Глава четвертая
Кухня
То был один из сильнейших ураганов за последние лет десять. Он пронесся через Францию, повалил столбы линий электропередачи, перевернул множество машин и поломал деревья в лесах, а затем направился через Испанию в сторону Средиземного моря. Но этот ураган не помешал праздничному ужину. Он не помешал неунывающей Анни, сестре моего мужа, приготовить роскошный ужин из пяти блюд в крошечной, размером со шкаф, кухне, в компании ее огромного пса Улисса, свернувшегося под столиком в половину его размеров. Ураган не помешал компании – группе утомленных поездкой французов с женами и подругами – свернуть с французской главной автострады, проехать по извилистым дорогам, петляющим через поля, засаженные свеклой, и добраться до загородного дома Анни, с каменными стенами, высокими – от пола до потолка – окнами и огромным камином. И он не помешал собственно ужину, когда вырубилось электричество и зажгли свечи – большие, в форме конуса, из настоящего пчелиного воска, и синие формовые свечи в крошечных стеклянных стаканах.

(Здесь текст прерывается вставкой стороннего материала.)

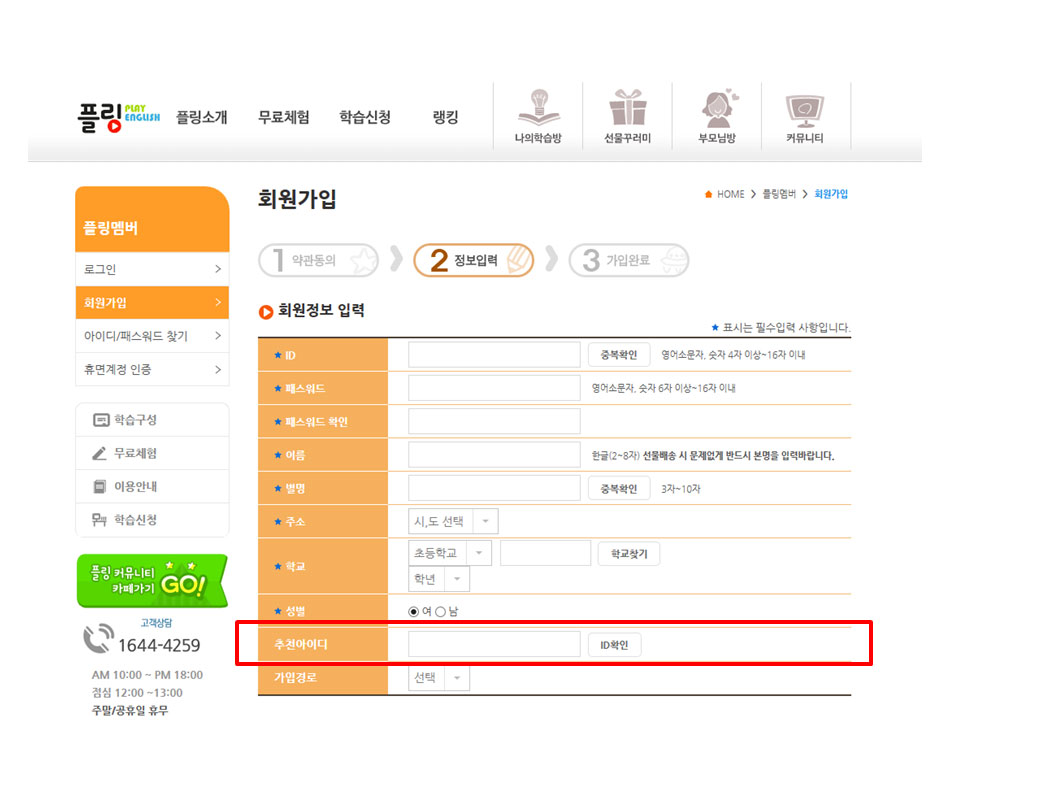
Task: Open the 나의학습방 lightbulb book icon
Action: point(538,108)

Званый ужин проходил за длинным деревянным столом, который был скромно накрыт белой льняной скатертью, а в каждом конце стола стояли букеты из полевых цветов. Перед ужином гостям предложили шампанское, домашнюю гусиную печень и птифуры. Дым сигарет делал то, что он всегда делает во Франции: клубился по комнате огромным, серебристым облаком тумана. Ужин ели неспешно, где-то пять часов, и очередная волна сонливости, неизбежно надвигавшаяся, пока время приближалось к полуночи, тут же рассеивалась при появлении нового роскошного блюда: невероятно сочная баранья нога («Это с фермы Жана», – сказала Анни, махнув рукой в сторону окна, как будто барашек жил по соседству. На самом деле так оно и было). Тушеные овощи нового урожая с огорода Анни и фаршированные чесноком артишоки, бесстыдно щедро смазанные сливочным маслом. Дикий рис с зернами граната и спаржей под густым сливочным соусом. Пять разных сыров. Карамелизованный tart tatin, украшенный горьким шоколадом и слоеным тестом.

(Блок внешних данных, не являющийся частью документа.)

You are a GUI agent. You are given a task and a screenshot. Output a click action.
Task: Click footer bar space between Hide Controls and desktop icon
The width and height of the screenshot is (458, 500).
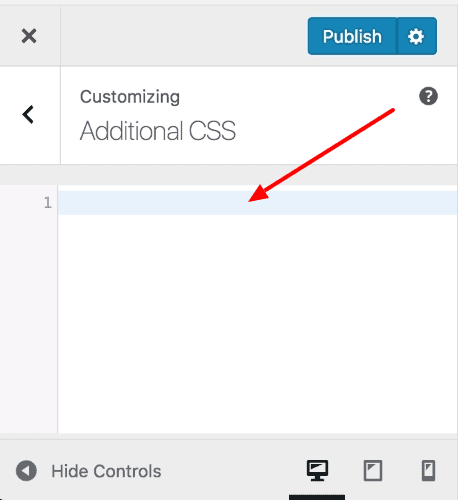[233, 471]
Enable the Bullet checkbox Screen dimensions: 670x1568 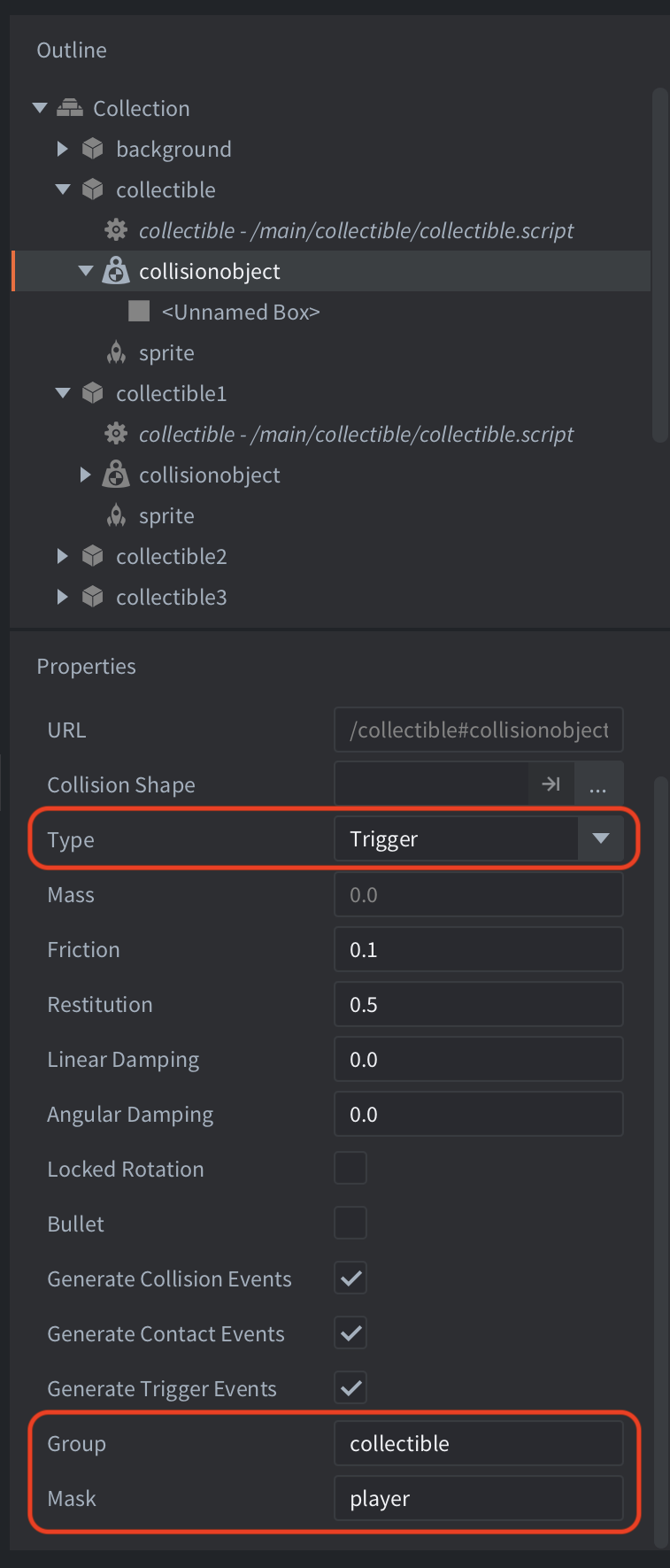pyautogui.click(x=350, y=1224)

В то время я была кулинарным неофитом, и с каждым новым жирным, сладким или масляным кусочком мой внутренний американский голос беспомощно кричал: «Ты не должна! Ты не можешь! За последние двадцать секунд ты съела больше калорий, чем за последние двадцать лет!» Но к тому моменту, когда в красивые стеклянные бокалы начали разливать арманьяк, к тому моменту, когда свечи догорели и от них остались лишь тлеющие фитили, и когда разговор, охвативший все – от политики до пантомимы, – перешел в непристойное обсуждение сексуальной жизни американских политиков (кстати, довольно бледной по сравнению с их французскими коллегами), я была или слишком пьяна, или слишком сыта, или слишком довольна, чтобы обращать на это внимание.

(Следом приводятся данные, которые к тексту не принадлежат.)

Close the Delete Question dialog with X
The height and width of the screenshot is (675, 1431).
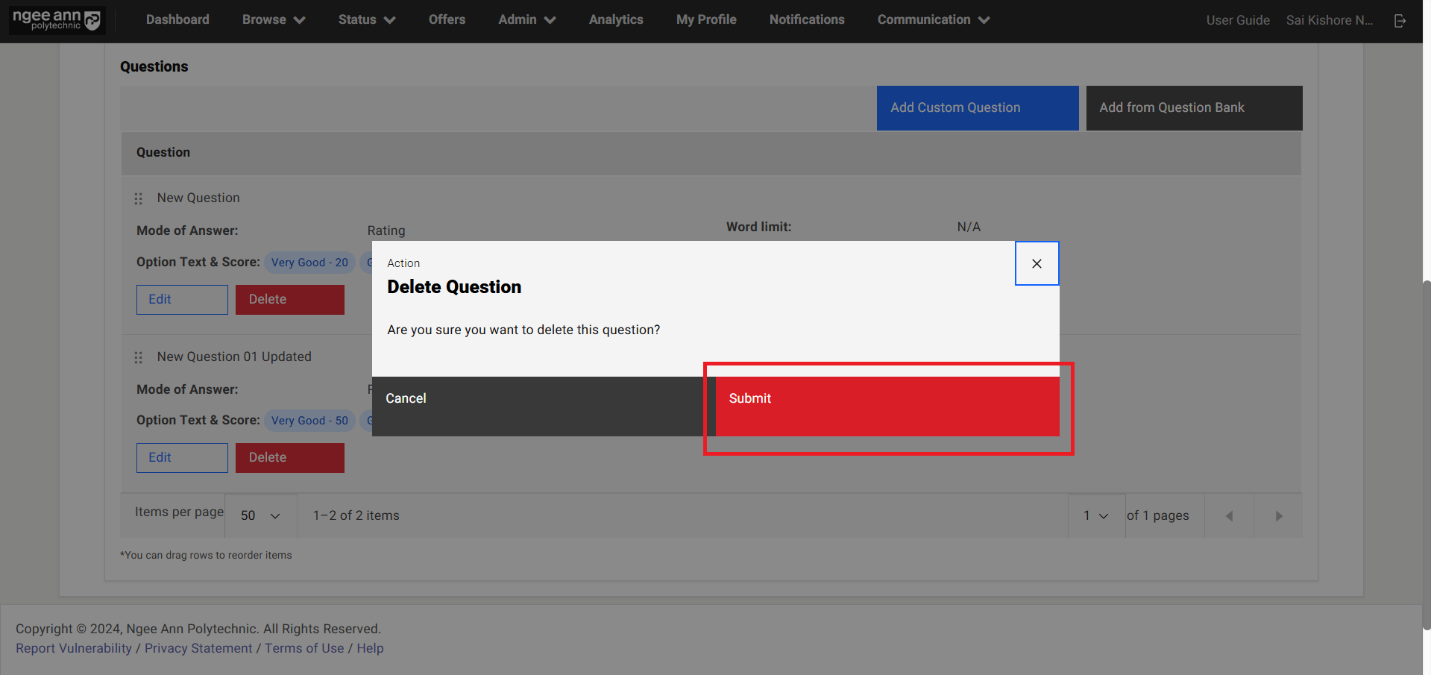(1036, 264)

Ассоциировать французов с едой – возможно, слишком общепринятое клише, но оно неизбежно: когда дело касается еды, во Франции, как ни в одной другой стране, поражает уважение к ритуалам. Огромная совокупность исторических факторов обеспечила Франции безусловное лидерство на гастрономической карте мира и оставила француженке богатое наследие столовых и кулинарных ритуалов. Еда – это культура. Это история. Это индивидуальность. Это удовольствие. И она дарит такое же исключительное наслаждение, как секс.